> [GIVEN PASSAGE]:
══════════════════════════════
We agree that evaluating on a more challenging benchmark like Arena-Hard would further strengthen our empirical validation. We attempted this, but encountered practical limitations due to computational constraints—specifically, our setup (Google Colaboratory with a single A100 40GB GPU) could not support the larger models and parallel runs required to complete the benchmark within the tight rebuttal period. We plan to include additional benchmarks in the camera-ready version.
══════════════════════════════
> [Stored entries]:
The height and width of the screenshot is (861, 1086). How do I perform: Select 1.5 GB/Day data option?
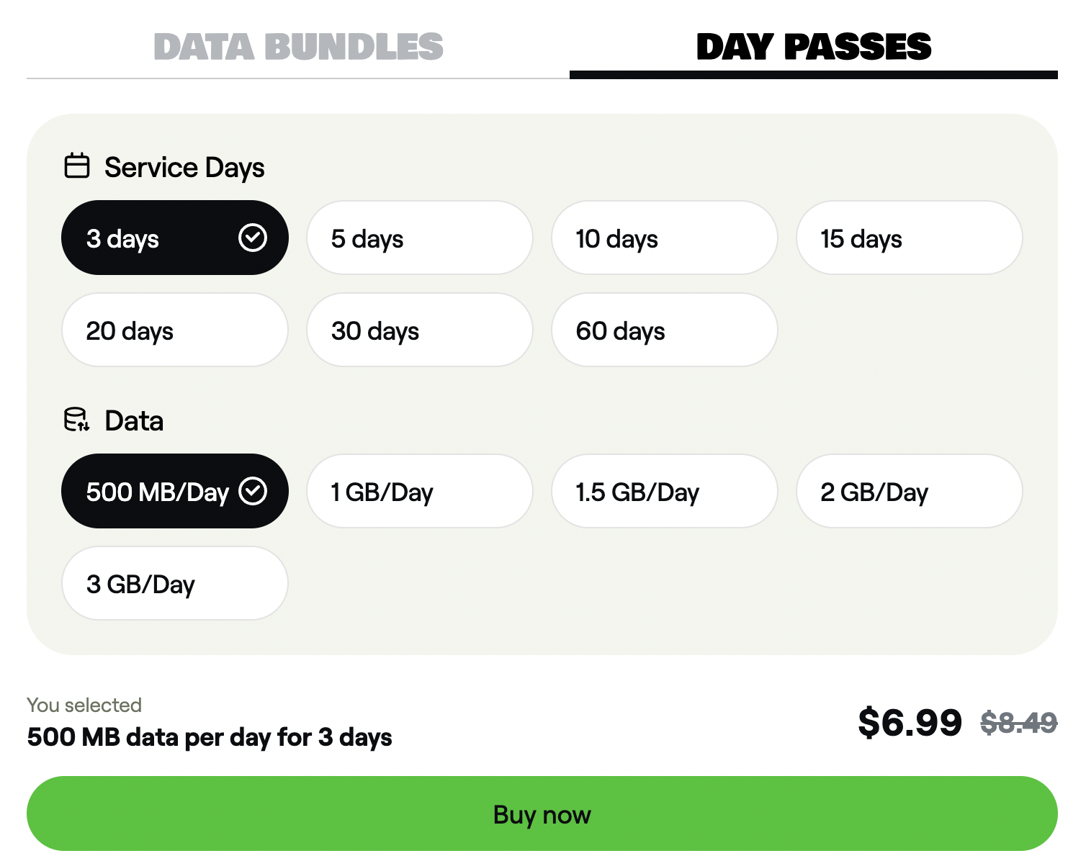(x=664, y=492)
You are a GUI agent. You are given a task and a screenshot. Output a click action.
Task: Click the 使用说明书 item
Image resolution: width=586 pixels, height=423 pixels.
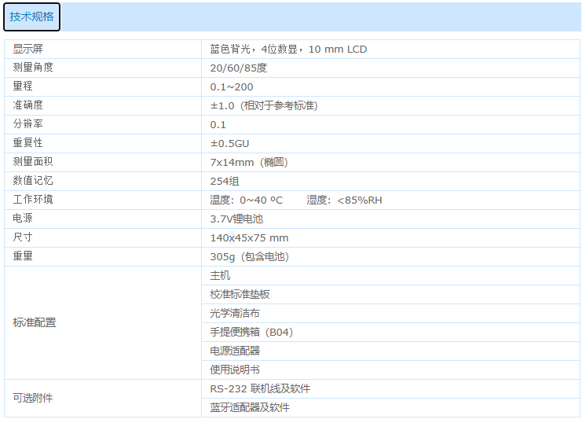pyautogui.click(x=234, y=370)
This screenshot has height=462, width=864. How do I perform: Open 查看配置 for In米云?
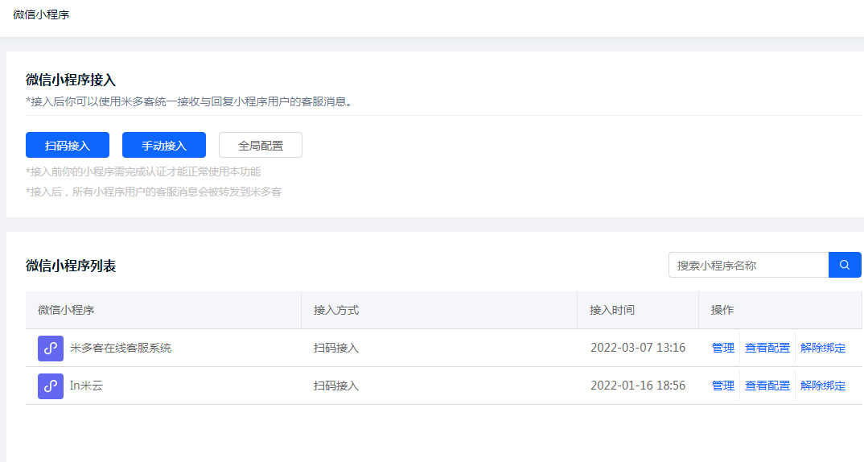pos(767,386)
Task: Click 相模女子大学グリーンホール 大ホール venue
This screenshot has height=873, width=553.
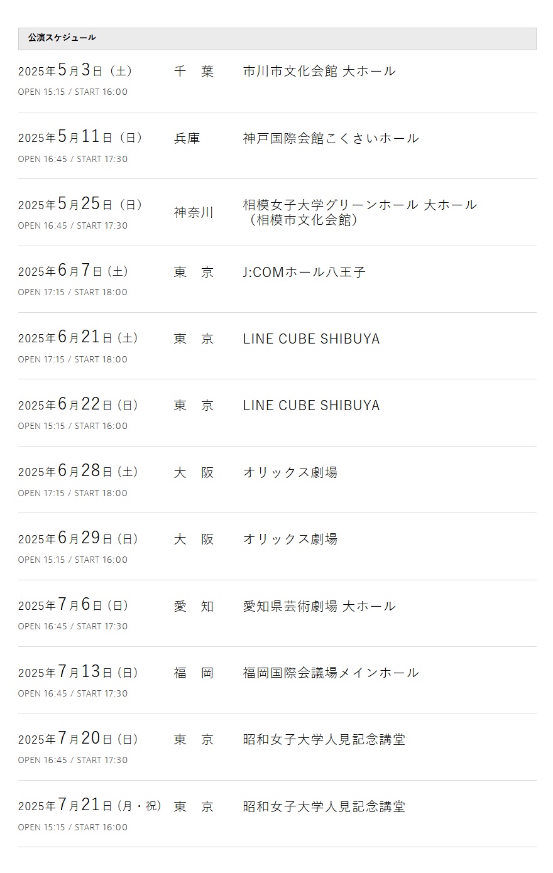Action: [x=360, y=205]
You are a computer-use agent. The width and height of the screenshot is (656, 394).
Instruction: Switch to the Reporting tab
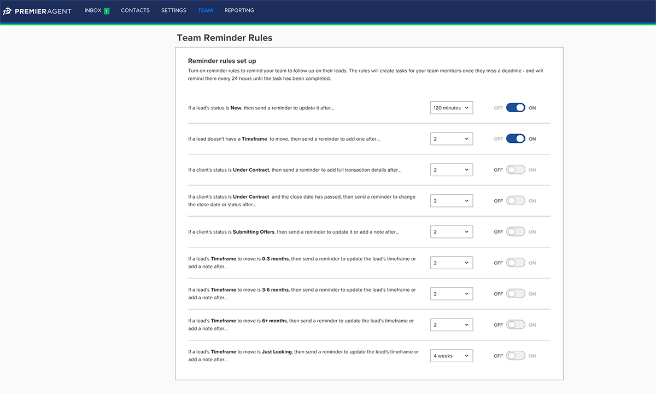[239, 10]
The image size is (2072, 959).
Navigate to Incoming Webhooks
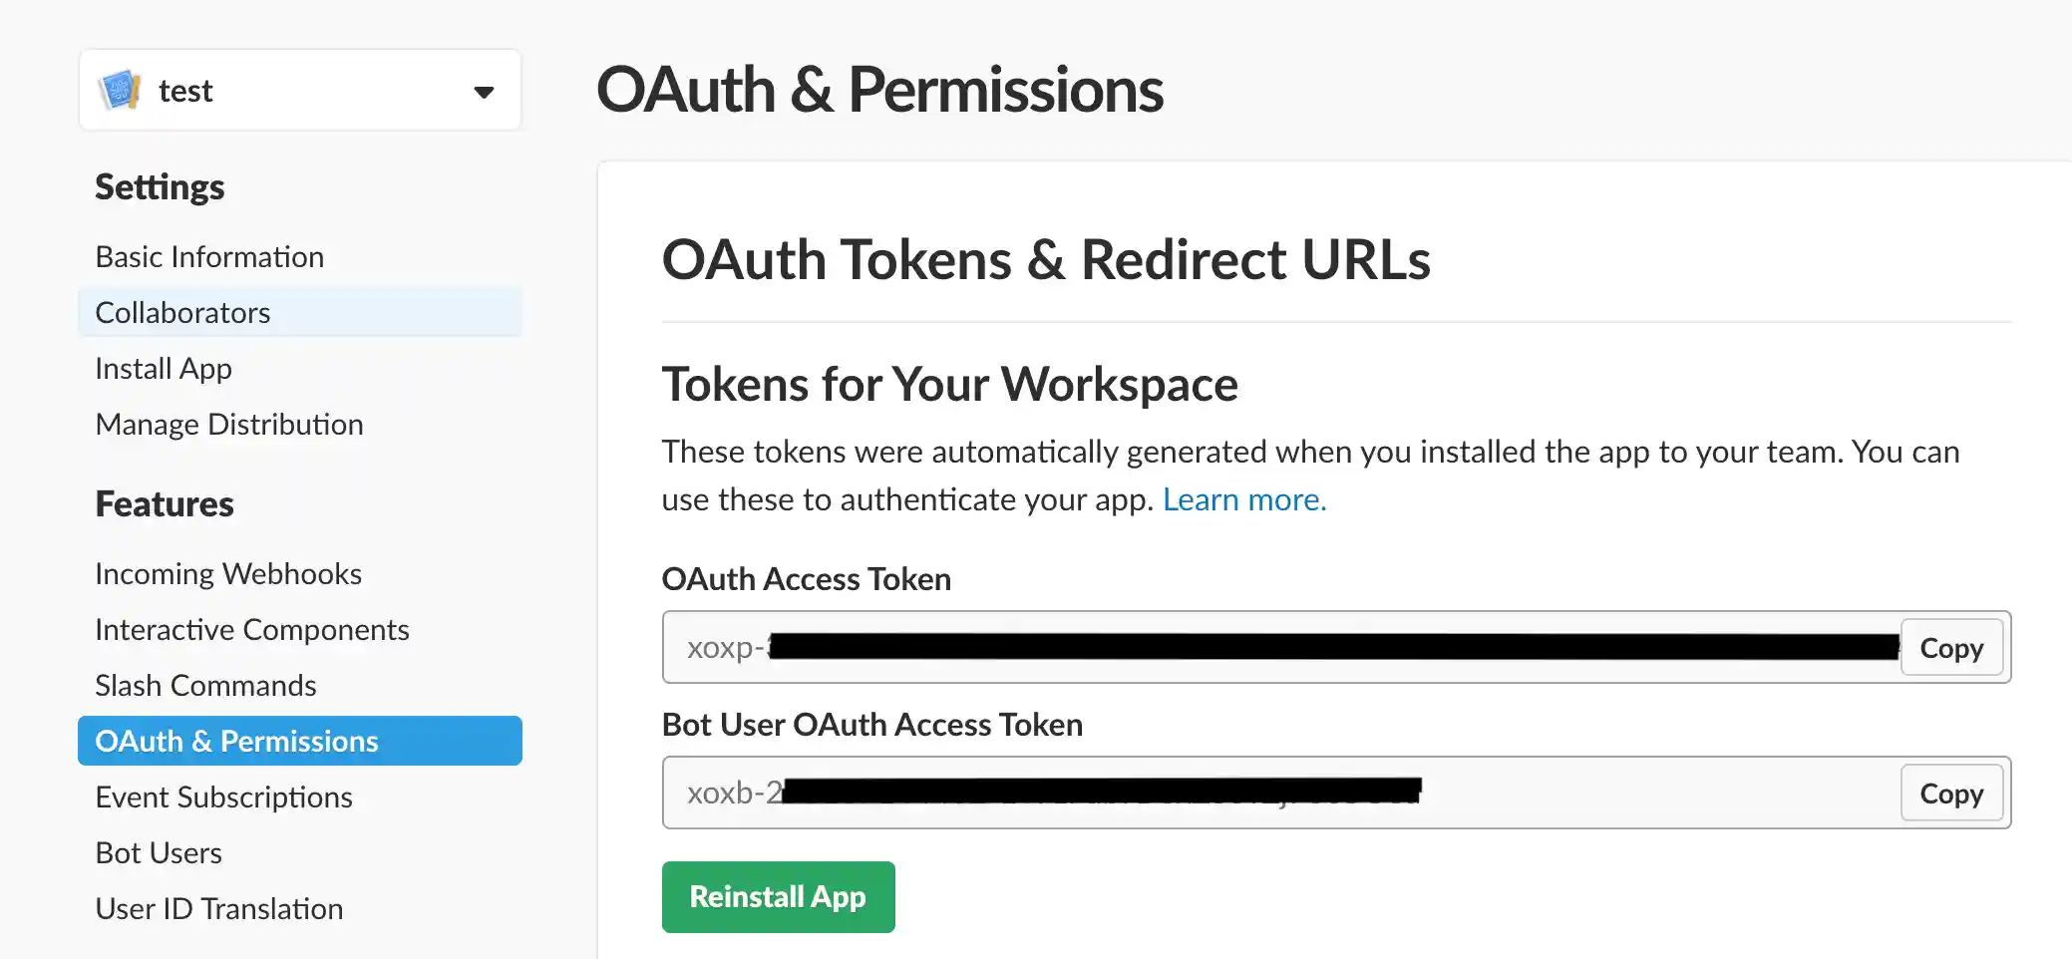coord(228,574)
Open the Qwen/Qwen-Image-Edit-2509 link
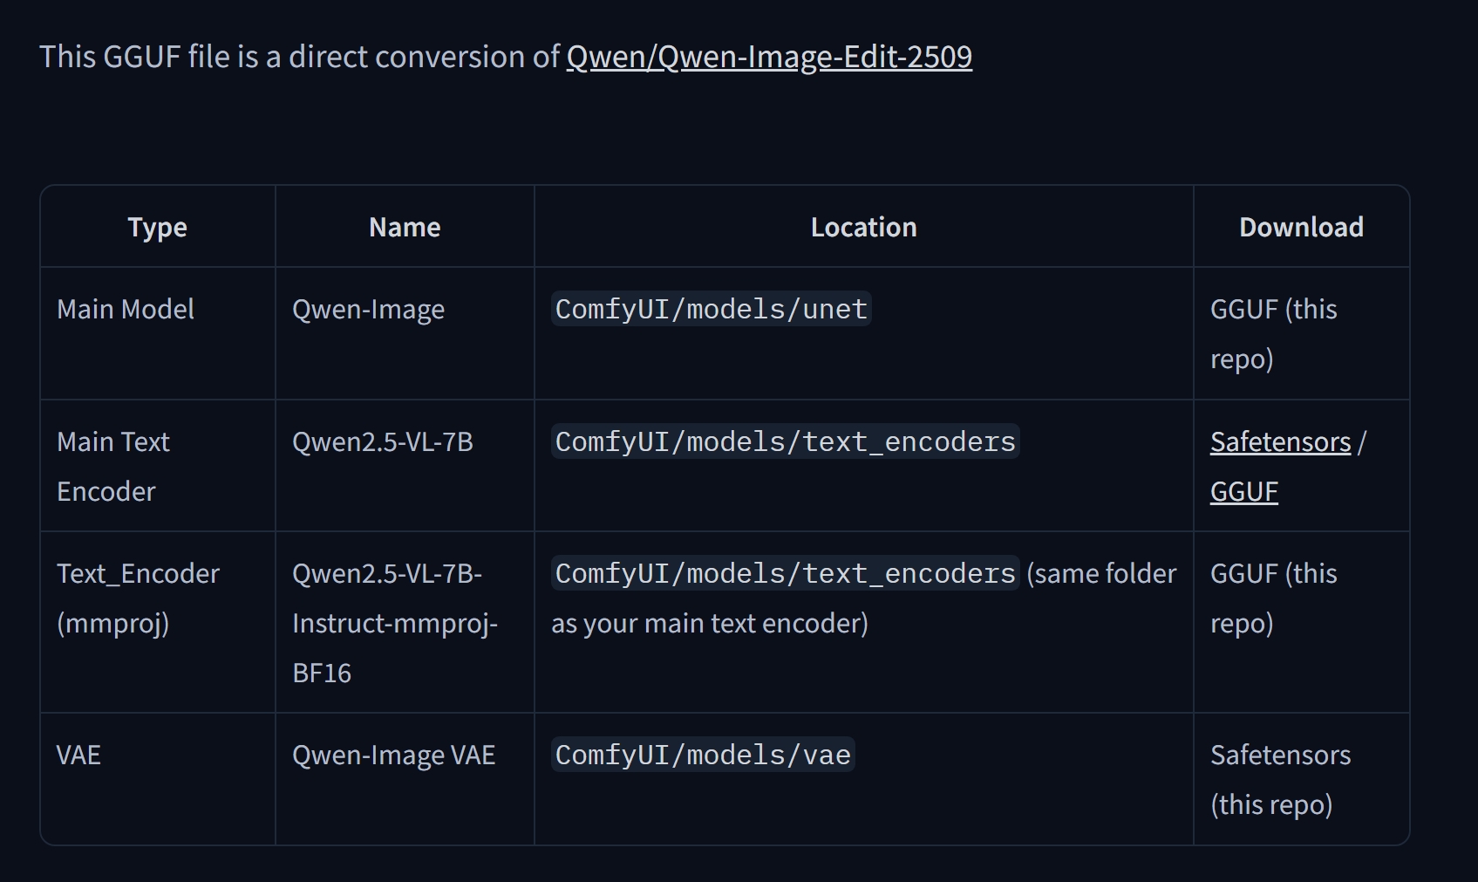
══════════════════════════════
> [WHAT IS BEING ASKED]: Name every benchmark, computing platform, and piece of hardware that the rebuttal passage mentions by name.

> [SOLUTION TO THIS PROBLEM]: Arena-Hard, Google Colaboratory, A100 40GB GPU